In past entries, we have already mentioned a few, very useful features that iOS devices offer for users with disabilities. However, with iOS 7 Apple is making its iPhone, iPad and iPod Touch more accessible than ever with some nifty features that just about anyone can use.
Here, we’ll take a look at how to perform a few specific actions on your iPhone or other iOS device with no more than just your head movements.
Ready? Let’s get started.
Control Your iPhone Using Your Head
While you still can’t control your iOS device with your thoughts, it is still very cool (and helpful for those who suffer from limited mobility) to be able to control it with your head’s movements.
This is possible thanks to a new implementation in the Accessibility menu on iOS 7 that lets you use the iPhone’s front facing camera to detect your head’s movements and to use those motions to trigger specific functions of your iOS device.
To enable this, head to Settings, tap on General and then select Accessibility.
There, scroll down and under PHYSICAL & MOTOR tap on Switch Control. On the next screen toggle the Switch Control switch to ON.
Note: Using your head’s motions to control your iOS device might change other gestures used to control it.
After that, tap on Switches and then on Add New Switch… on the next screen.
Then, under SOURCE, select the Camera option and then choose to which side you want your head movement to perform the switch action.
On the next screen you will be able to choose from among a series of different actions to trigger with your head movement.

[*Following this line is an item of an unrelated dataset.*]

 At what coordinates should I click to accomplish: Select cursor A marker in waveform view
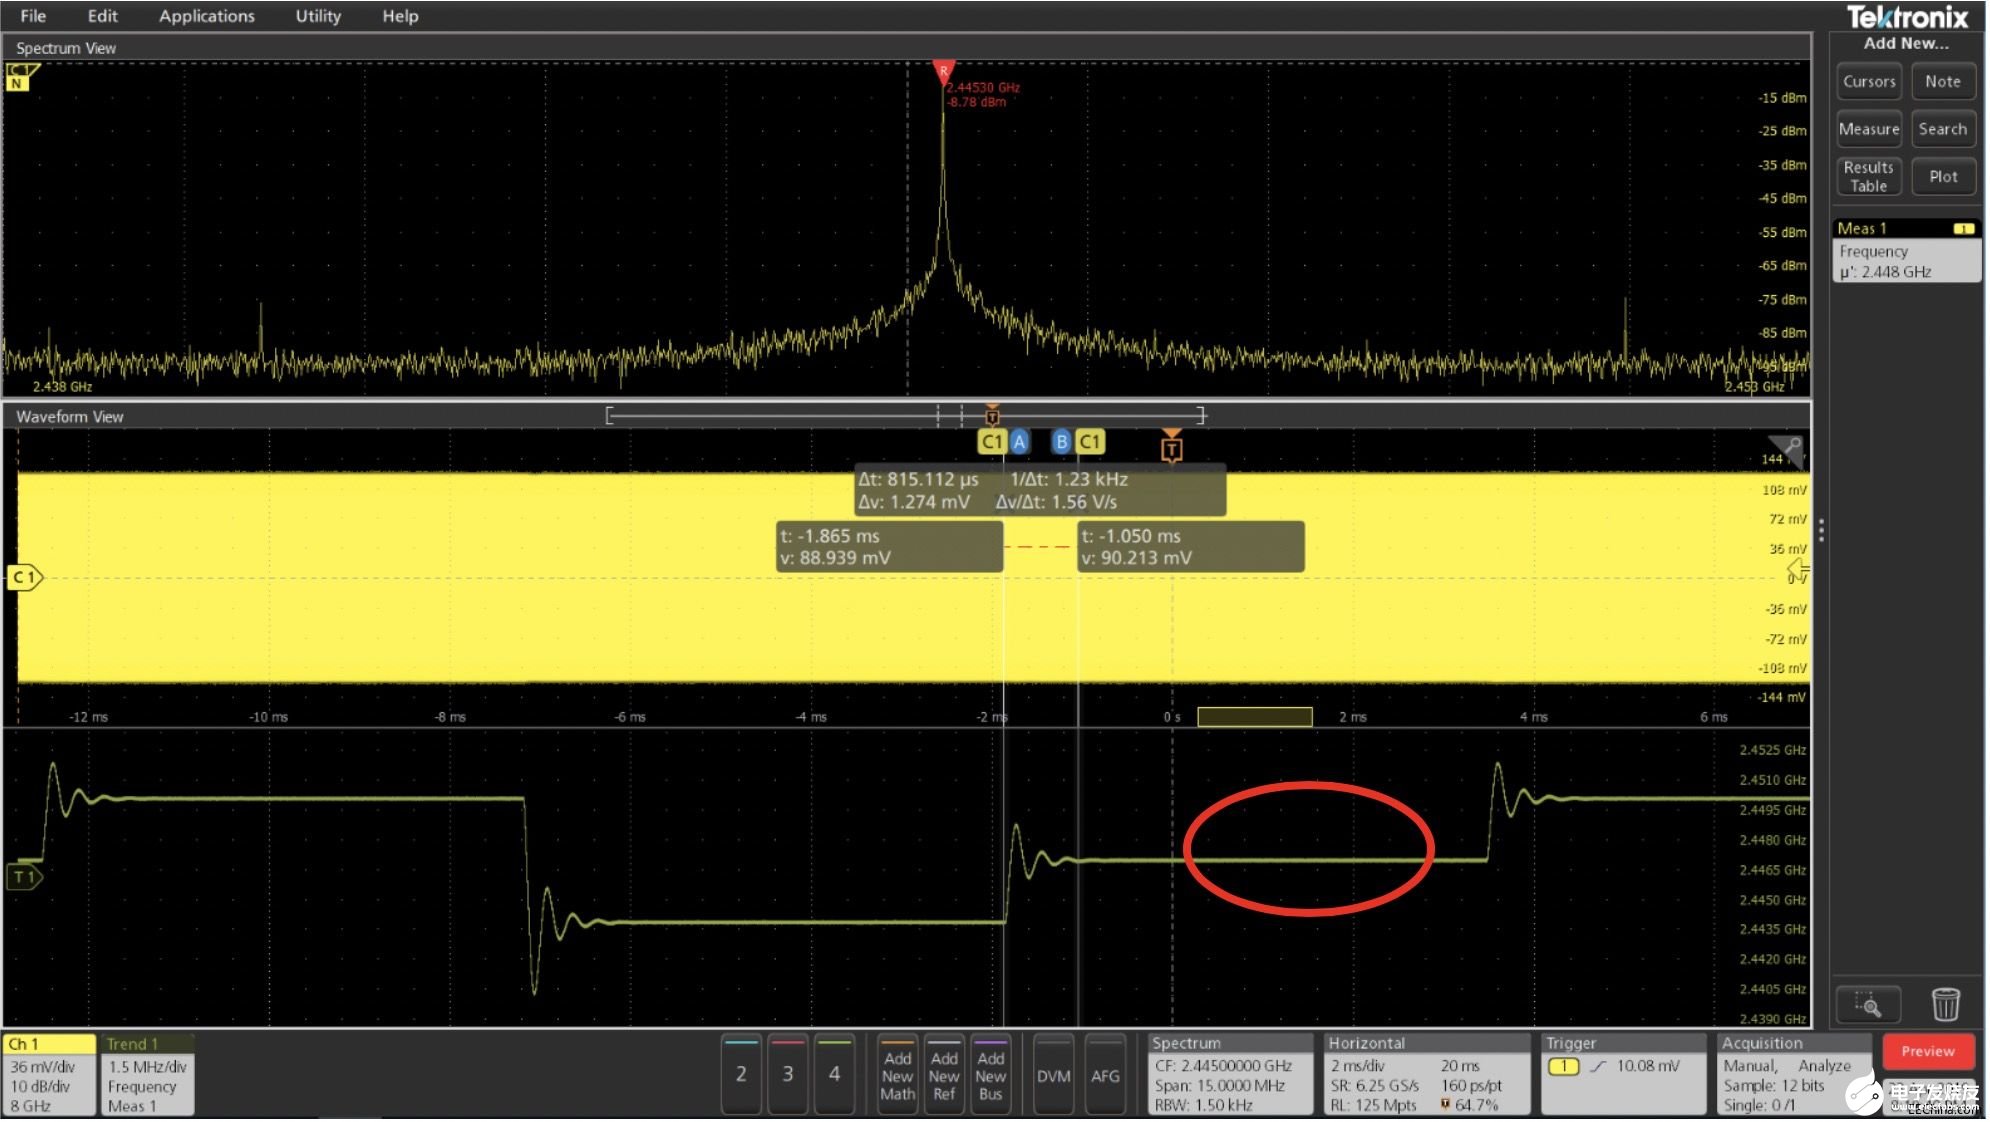pos(1019,441)
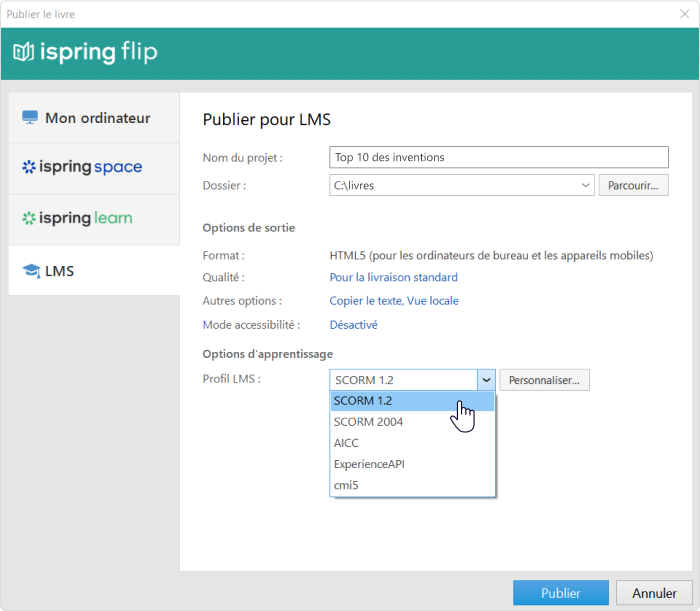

For this entry we’ll choose two different actions triggered by your head’s movement: If you move your head to the left, Siri will come up, and if you do so to the right, the App Switcher will start.
The moment you define these actions, two colored bars will appear at the sides of the screen. These serve to let you know how much you still need to move your head to one side or the other to trigger the pre-chosen action.
Once any of the bars disappears completely (the left one in this case), Siri will pop up. Moving your head to the right instead until the colored bar disappears will bring up the App Switcher.
If at any moment you want to stop using this feature, simply turn OFF Switch Control and that’s it.
The great thing about this feature (besides being tremendously helpful for users with disabilities) is that it allows you to perform many actions in less taps (like bringing up the App Switcher for example), besides being also a cool way to show of what your iPhone can do of course!